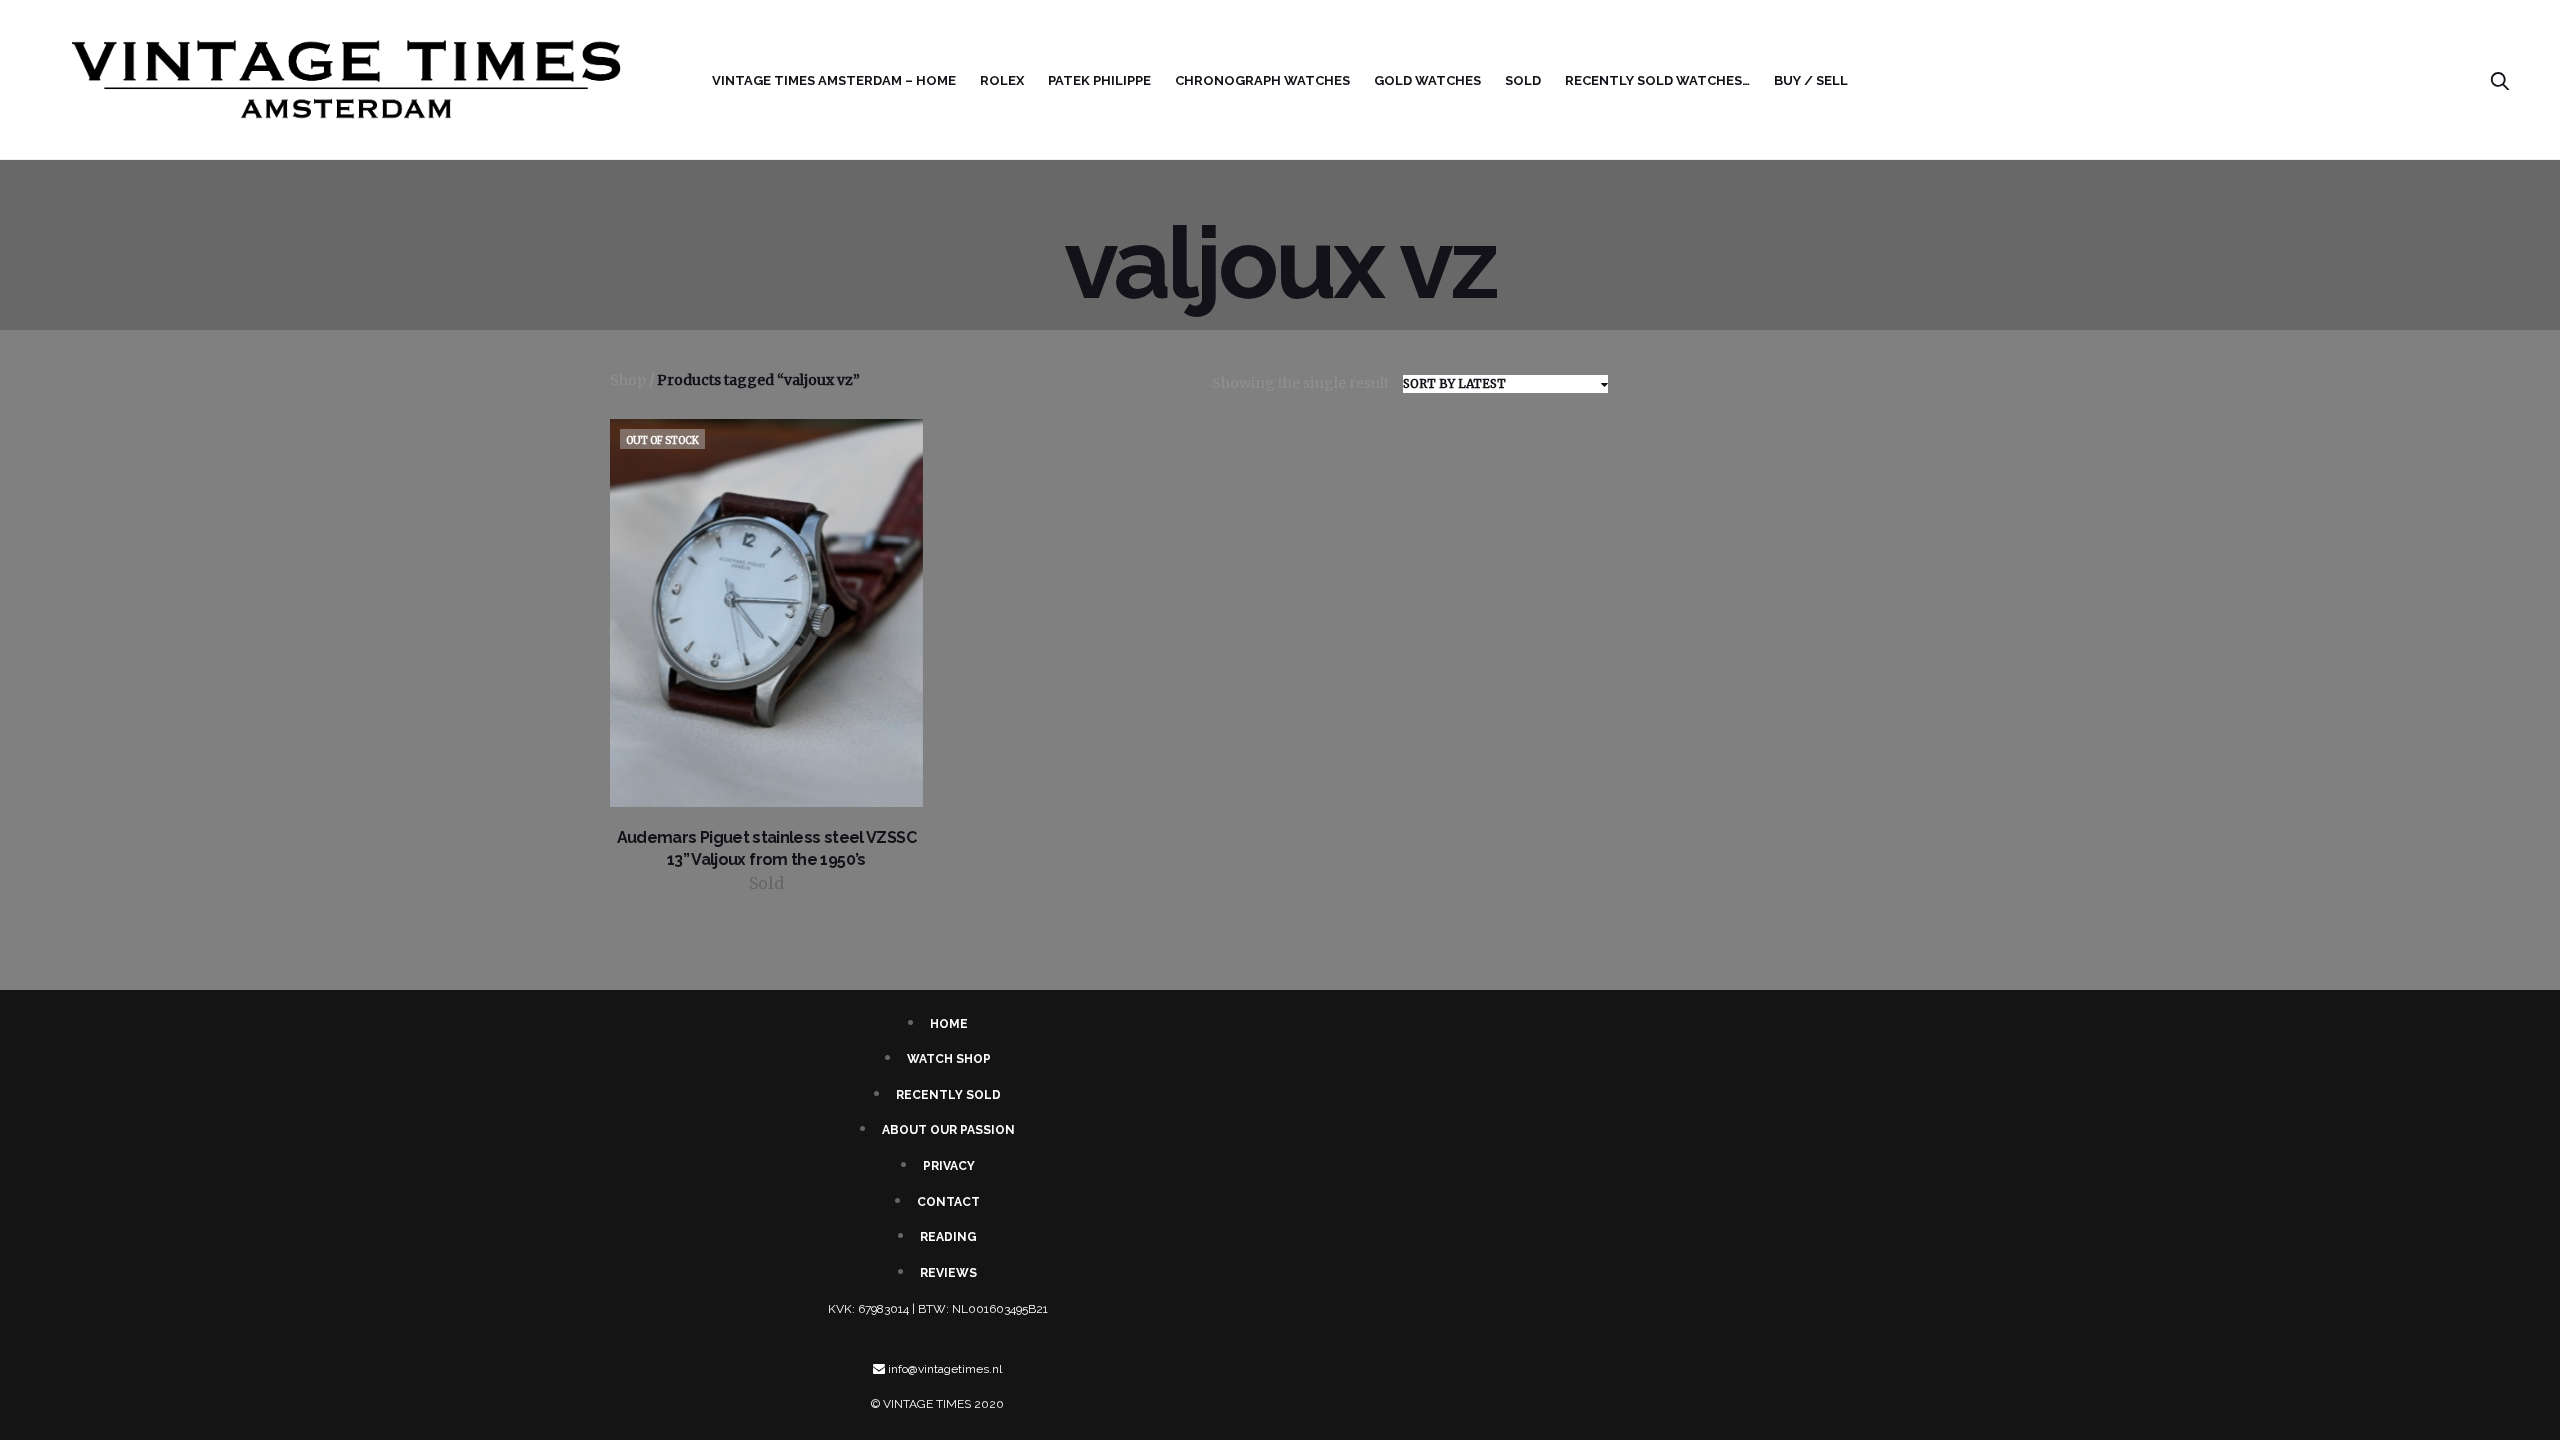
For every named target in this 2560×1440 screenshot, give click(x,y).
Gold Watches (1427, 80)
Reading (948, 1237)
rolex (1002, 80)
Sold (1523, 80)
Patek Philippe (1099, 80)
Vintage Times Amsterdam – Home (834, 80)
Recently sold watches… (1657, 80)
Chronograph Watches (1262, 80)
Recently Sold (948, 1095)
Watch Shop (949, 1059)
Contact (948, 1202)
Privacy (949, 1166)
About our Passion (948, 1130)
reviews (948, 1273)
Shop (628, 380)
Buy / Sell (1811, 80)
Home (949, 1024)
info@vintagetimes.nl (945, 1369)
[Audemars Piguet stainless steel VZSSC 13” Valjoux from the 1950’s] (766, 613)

::::::

Directions for this task
From the "Patek Philippe (1099, 80)" line to the close of the listing, restate each line word for word.

Solution to the exercise
Patek Philippe (1099, 80)
Vintage Times Amsterdam – Home (834, 80)
Recently sold watches… (1657, 80)
Chronograph Watches (1262, 80)
Recently Sold (948, 1095)
Watch Shop (949, 1059)
Contact (948, 1202)
Privacy (949, 1166)
About our Passion (948, 1130)
reviews (948, 1273)
Shop (628, 380)
Buy / Sell (1811, 80)
Home (949, 1024)
info@vintagetimes.nl (945, 1369)
[Audemars Piguet stainless steel VZSSC 13” Valjoux from the 1950’s] (766, 613)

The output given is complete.